With further regard to FIG. 56, it should be noted that the internal structural element 606 may, as shown, be a cross-hair configuration of X-shaped ribs integrally cast within each section of the two-part screw member. However, any suitable configuration of internal structural webbing may be possible without straying from the intended scope of the present invention. FIGS. 57 and 58 show the identical parts as described above and better illustrate the internal structural element 606 which extends into the interior of the screw member.

It should further be noted that the end of the screw member adjacent to the pile tube includes seat extensions 603 located in an interspersed circumferential arrangement. As shown, there are preferable four equidistantly spaced seat extensions 603 (best seen in FIG. 58) which form a contiguous outer surface with the pile tube once the pile tube is seated thereupon. Further, the pile tube is welded in such seated position. The welding is accomplished in four circumferentially spaced gaps 601 interspersed between the seat extensions 603. Again, four gaps and four extensions are preferable, though more or less are possible without straying from the intended scope of the present invention. Once welded, it should be readily apparent that sanding and deburring of the weld for a uniformly smooth transition between the screw member and pile tube yields a finished ground pile tip that may smoothly penetrate the soil surface. Such smooth penetration of the soil surface by the screw member advantageously pilots the overall ground pile into proper ground placement in a fast, effective, and accurate manner. Due to the defect-free cast body of the screw member that yields high duplicability during manufacture, the repeatability of ground piles produced in this manner is highly advantageous and provides greatly improved ground piles in terms of error-free installation.

The ground piles as disclosed herein may be driven using existing driving equipment, for example using a torque motor or a hydraulic drive unit.

Advantages

The ground piles according to the present disclosure allow torque and/or soil resistance measurements during installation, facilitating regulatory approval of the foundation and establishing the requisite axial capacity, thus reducing, or avoiding costs and downtime associated with post-driving testing and potential re-driving and re-installation.

The ground piles as disclosed herein provide improved driving precision by more efficiently displacing rocks and other sources of pile deviation out of the path of the pile.

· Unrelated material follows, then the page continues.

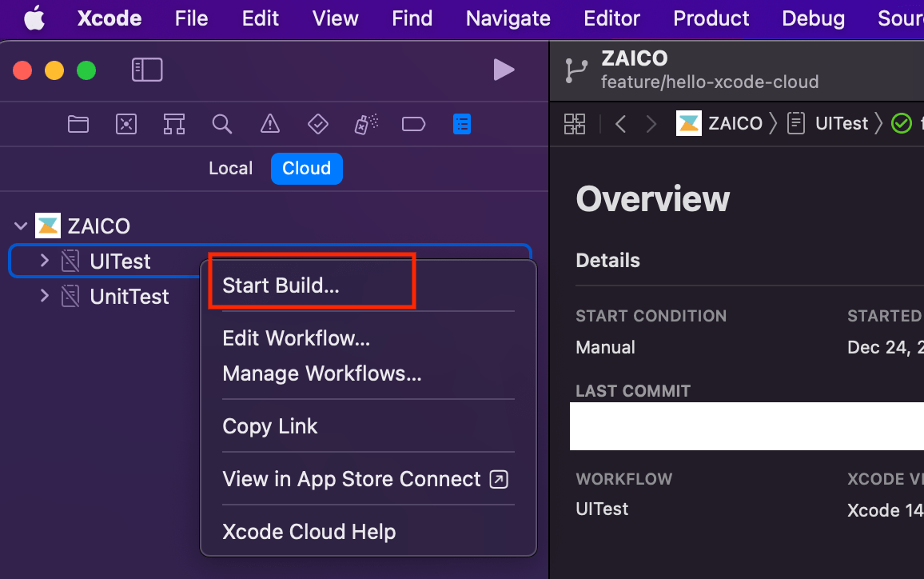924x579 pixels.
Task: Open the Source Control navigator
Action: [125, 124]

The ground piles as disclosed herein reduce the amount of force required to drive a pile for supporting a structure while maintaining the requisite resistance to movement. Ground piles may accordingly be made using thinner walls, depending on the intended load to be secured to the pile. For example, piles for supporting decks or other generally light structures can thus have a reduced wall thickness while at the same time providing the requisite structural stability. Thinner piles thus reduce manufacturing, transportation, and installation costs.

The embodiments described above are intended to be exemplary only. For example, the ground pile may be configured to be driven into the ground in a clockwise direction, or in an anti-clockwise direction, according to factors such as, but not limited to, the characteristics of the soil, of obstacles present therein, or available driving equipment features. Any measurements and dimensions in the specification or in the figures are exemplary only and are not intended to be limiting. A skilled person will understand that other dimensions may be used as appropriate. The scope of the invention is therefore intended to be limited solely by the appended claims.